Bereits zwei Nächte zuvor war es zu ähnlichen Unruhen gekommen. Auch da waren Polizei und Feuerwehr eingeschritten, nachdem ein größeres Feuer entzündet worden war, um das sich eine Menschengruppe versammelt hatte, berichtet Polizei-Dienstgruppenleiter Boris Meier. Am Donnerstag dann sei die Gewalt dadurch eskaliert, dass Feuerwehrleute und Polizisten beim Versuch, ein Lagerfeuer auf dem Rasen zu löschen, aus einer Gruppe von 200 Menschen mit Steinen und Flaschen beworfen wurden. Wie berichtet, war ein 16-Jähriger festgenommen worden. Als etwa 60 Personen ihn befreien wollten, setzte die Polizei Pfefferspray ein.
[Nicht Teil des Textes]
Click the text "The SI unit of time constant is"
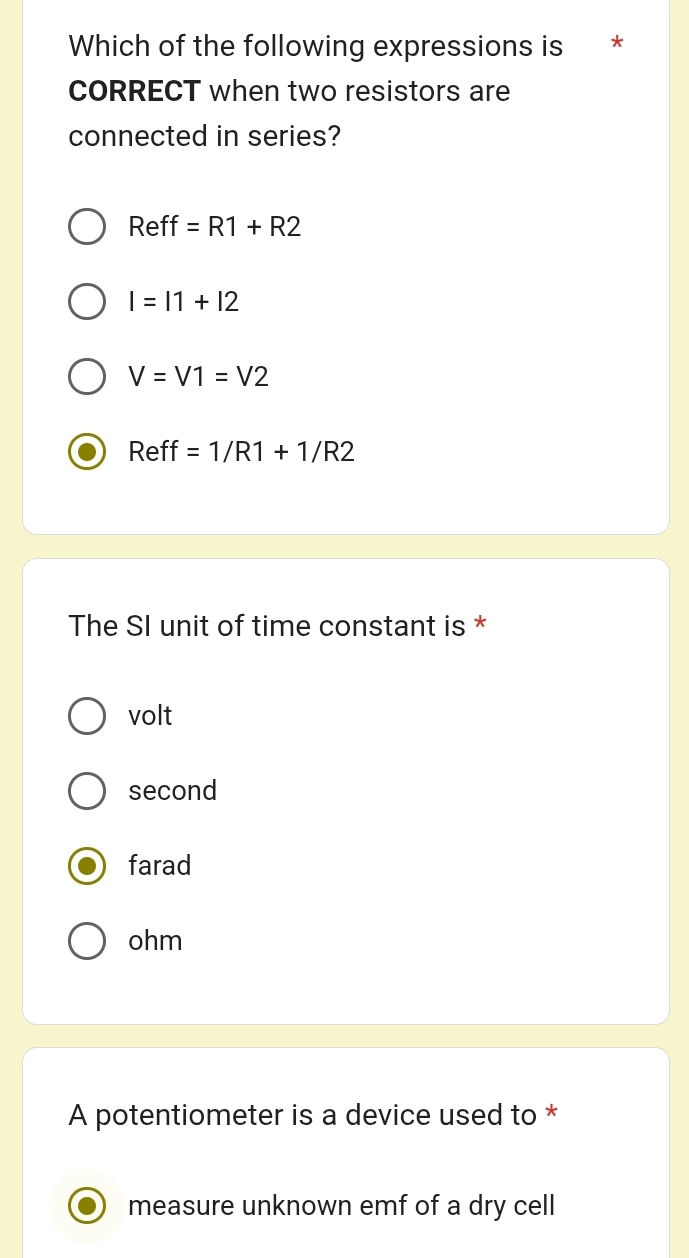689x1258 pixels. 268,626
Das kleine, schmucklose Gelände neben der Max-Schmeling-Halle ist seit Jahren Schauplatz eines immer wiederkehrenden Rituals: An warmen Abenden versammelt sich hier eine bunte Mischung von Menschen, darunter auch viele Anwohner, die friedlich den Ort genießen. Es wird getrunken, musiziert, gegrillt. Sobald aber jemand ein etwas größeres Feuer entzündet oder die mitgebrachten Trommeln zu laut geschlagen werden, schreitet die Polizei ein. Und alle paar Wochen eskaliert der Konflikt. Wie auch im vergangenen Jahr am 30. April, der Walpurgisnacht. Stundenlang hielt damals die Randale die Polizei in Atem. Entstanden war der Krawall durch vereinzelte Provokationen am Rande eines eigentlich friedlichen Festes.
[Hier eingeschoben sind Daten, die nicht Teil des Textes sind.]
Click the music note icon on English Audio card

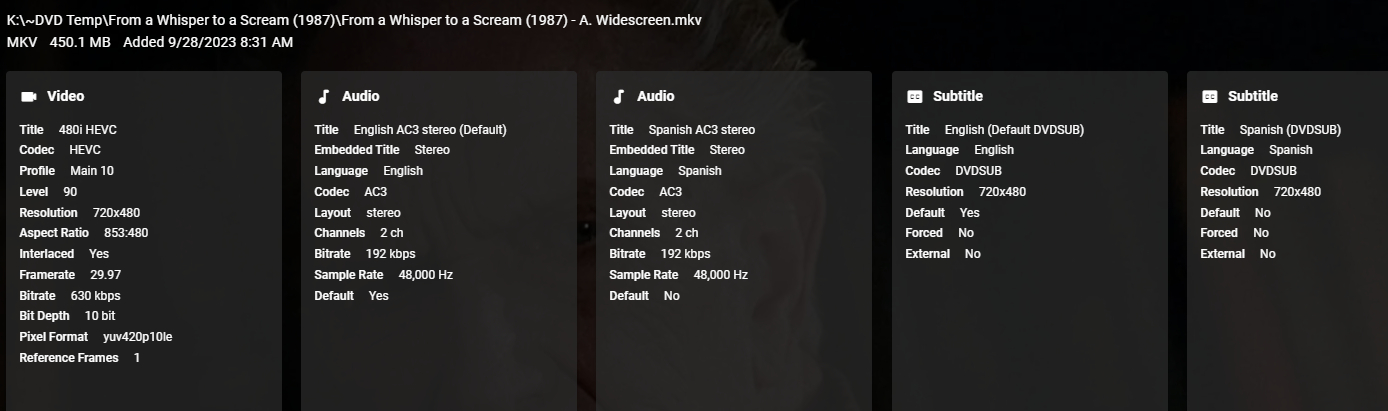(323, 97)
„Ich hoffe, dass die jüngsten Ereignisse kein Vorspiel für den 1. Mai waren“, sagte der Pankower Stadtentwicklungsstadtrat Martin Federlein (CDU) gestern. Reinhard Kraetzer, ehemaliger Bürgermeister von Prenzlauer Berg, formuliert es pessimistischer: „Ich befürchte, es wird wieder eskalieren. Der Kreislauf der Provokation ist schwer zu durchbrechen.“ Einerseits sei die Polizei rechtlich dazu gezwungen, bei Feuern einzugreifen. Andererseits frage er sich, „ob die Beamten nicht manchmal überreagieren“. Auch Stadtrat Federlein denkt laut darüber nach, ob die Schäden, die durch die Feuer im Park angerichtet werden, tatsächlich Einsätze wie den in der vergangenen Woche rechtfertigen. „Da sind ein paar Quadratmeter Gras verbrannt, das erholt sich beim nächsten Regen wieder.“ Ex-Bürgermeister Kraetzer rät der Polizei zu „mehr Gelassenheit“. Dienstgruppenleiter Meier sieht für seine Beamten jedoch keinen Spielraum. „Feuer sind nun mal verboten. Also müssen wir einschreiten.“ Stadtrat Federlein hofft, dass das offiziell angemeldete Walpurgisfest mit Musik und Kultureinlagen am Mittwochabend „Störer abschreckt“ und eine weitere Eskalation vermeiden hilft. Die Aufrufe zum Fest im Internet stützen seine Hoffnung jedoch nicht. Unter dem Titel „Bekämpft den kapitalistischen Frieden“ lädt da eine Antifa-Gruppe in den Park. Die Internet-Seite einer anderen linken Gruppe, die ebenfalls für die Veranstaltung wirbt, trägt einen Namen, der die aktuellen Befürchtungen treffend benennen dürfte: „Stressfaktor“.